One of our internal tools eschews XML or JSON configuration files in favour of something more human readable - YAML using YamlDotNet. For the most part the serialisation and deserialisation of YAML documents in .NET objects is as straight forward as using libraries such as JSON.net but when I was working on some basic serialisation there were a few issues.

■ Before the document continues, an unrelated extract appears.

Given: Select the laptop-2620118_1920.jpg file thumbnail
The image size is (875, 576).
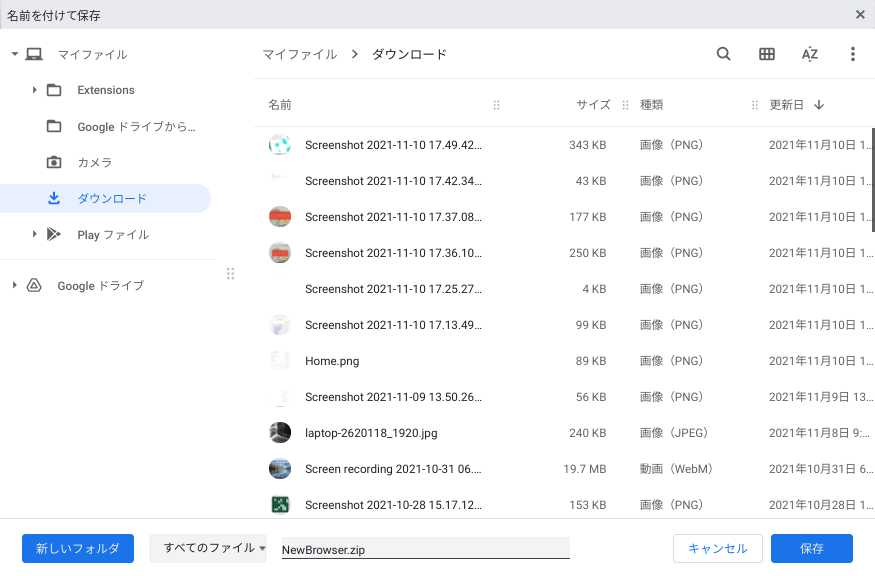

A demonstration program showing the basics of YAML serialisation
A demonstration program showing the basics of YAML serialisation

Setting the scene

For this demonstration project, I'm going to use a pair of basic classes.

csharp
internal sealed class ContentCategoryCollection : Collection<ContentCategory>
{
  private ContentCategory _parent;

  public ContentCategory Parent
  {
    get { return _parent; }
    set
    {
      _parent = value;

      foreach (ContentCategory item in this)
      {
        item.Parent = value;
      }
    }
  }

  protected override void InsertItem(int index, ContentCategory item)
  {
    item.Parent = _parent;

    base.InsertItem(index, item);
  }
}

internal sealed class ContentCategory
{
  private ContentCategoryCollection _categories;

  private StringCollection _topics;

  [Browsable(false)]
  public ContentCategoryCollection Categories
  {
    get { return _categories ?? (_categories = new ContentCategoryCollection { Parent = this }); }
    set { _categories = value; }
  }

  [Browsable(false)]
  [DesignerSerializationVisibility(DesignerSerializationVisibility.Hidden)]
  [DefaultValue(false)]
  public bool HasCategories
  {
    get { return _categories != null && _categories.Count != 0; }
  }

  [Browsable(false)]
  [DesignerSerializationVisibility(DesignerSerializationVisibility.Hidden)]
  [DefaultValue(false)]
  public bool HasTopics
  {
    get { return _topics != null && _topics.Count != 0; }
  }

  public string Name { get; set; }

  [Browsable(false)]
  public ContentCategory Parent { get; set; }

  public string Title { get; set; }

  [Browsable(false)]
  public StringCollection Topics
  {
    get { return _topics ?? (_topics = new StringCollection()); }
    set { _topics = value; }
  }
}

The classes are fairly simple, but they do offer some small challenges for serialisation

  • Read-only properties
  • Parent references
  • Special values - child collections that are only initialised when they are accessed and should be ignored if null or empty

Basic serialisation

Using YamlDotNet, you can serialise an object graph quite simply enough

csharp
Serializer serializer;
string yaml;

serializer = new SerializerBuilder().Build();

yaml = serializer.Serialize(_categories);

Basic deserialisation

Deserialising a YAML document into a .NET object is also quite straightforward

csharp
Deserializer deserializer;

deserializer = new DeserializerBuilder().Build();

using (Stream stream = File.OpenRead(fileName))
{
  using (TextReader reader = new StreamReader(stream))
  {
    _categories = deserializer.Deserialize<ContentCategoryCollection>(reader);
  }
}

Serialisation shortcomings

The following is an example of the YAML produced by the above classes with default serialisation

yaml
- Categories: []
  HasTopics: true
  Name: intro
  Title: Introducing  {{ applicationname }}
  Topics:
  - whatis.md
  - licenseagreement.md
- &o0
  Categories:
  - Categories: []
    Name: userinterface
    Parent: *o0
    Title: User Interface
    Topics: []
  HasCategories: true
  Name: gettingstarted
  Title: Getting Started
  Topics: []
- Categories: []
  Name: blank
  Title: Blank
  Topics: []

For a format that is "human friendly" this is quite verbose with a lot of extra clutter as the serialisation has included the read-only properties (which will then cause a crash on deserialisation), and our create-on-demand collections are being created and serialised as empty values. It is also slightly alien when you consider the alias references. While those are undeniably cool (especially as YamlDotNet will recreate the references), the nested nature of the properties implicitly indicate the relationships and are therefore superfluous in this case

It's also worth pointing out that the order of the serialised values matches the ordering in code file - I always format my code files to order members alphabetically, so the properties are also serialised alphabetically.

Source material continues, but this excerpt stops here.